Another thing I like about this is the "only contribute $5000 a year" part
(especially if it does expand to adults) - that means if you've built a small
personal safety net, you won't have to watch it all go up in smoke instantly.
That adds a margin of safety you don't get right now.

------
nraynaud
My girlfriend works in the US education system (in an other state), and there
seem to be a trend were the marketing power of those schools is good enough to
attract rich kids from foreign countries paying full tuition, so that on the
US side they could maintain appearances of some equality (without touching
their budget, it's not on the table).

Of course, one of the problems is that the selection based on money is very
different from selection based on school grades, and the whole sport story is
set to play again with Saudi students.

------
pitt1980
I'm conflicted,

on one hand this is good in that they are recognizing that debt burdens are a
real hinderence to their graduates

on the other hand, this is used to pitch the line that 65K tuition is no big
deal

which you're in line for at the full rate at combined 225K income

look, I get that in modern internet culture, no sypathy is supposed to be
shown to people with household income over 200K, but that is still really alot

its also not at all obvious that the return on any investment of 200K for
education is worthwhile

I'll just link to:
[http://www.nber.org/papers/w17159](http://www.nber.org/papers/w17159)

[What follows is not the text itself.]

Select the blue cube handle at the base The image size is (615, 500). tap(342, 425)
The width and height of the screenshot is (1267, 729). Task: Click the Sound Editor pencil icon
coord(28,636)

[http://www.brookings.edu/research/articles/2004/10/education...](http://www.brookings.edu/research/articles/2004/10/education..).

[http://www.brookings.edu/research/articles/2004/10/education...](http://www.brookings.edu/research/articles/2004/10/education..).

for the general case against

also even if it does pay off, you have to work like a dog to make it pay off,
its not a passive investment

if you're buying a website on flippa, the degree to which your investment is
passive or active factors pretty heavily into the price,

it should be the same for colleges

(I'd also love to see a breakdown of exactly how much of Stanfords admitted
class comes form < 125K parent income, between 125K and 225K parent income,
and > 225K parent income)

\--------------------------------------------------------

also, I have a problem with the meme that elite colleges are now cheaper than
state colleges

I get that merit scholarship vary by college, but students qualified enough to
get into Stanford or Harvard will almost certainly qualify for full merit
scholarships at most if not all state schools

(maybe not at Cal or UCLA, but almost certainly at UCSB or UCD or San Jose
State or Fresno State)

that meme should stop

------
rckrd
Honest question: Lets take a hypothetical worst case scenario. You are
admitted to a top school. However, your parents make well over $125k but are
for some reason unwilling to provide any contribution. You are responsible for
full payments.

Is there no bank that will let you take out these loans? isn't it possible to
take out a combination of federal and private loans to cover the cost?

Disclaimer: I was fortunate enough to go to a top university and pay nothing
for tuition and housing.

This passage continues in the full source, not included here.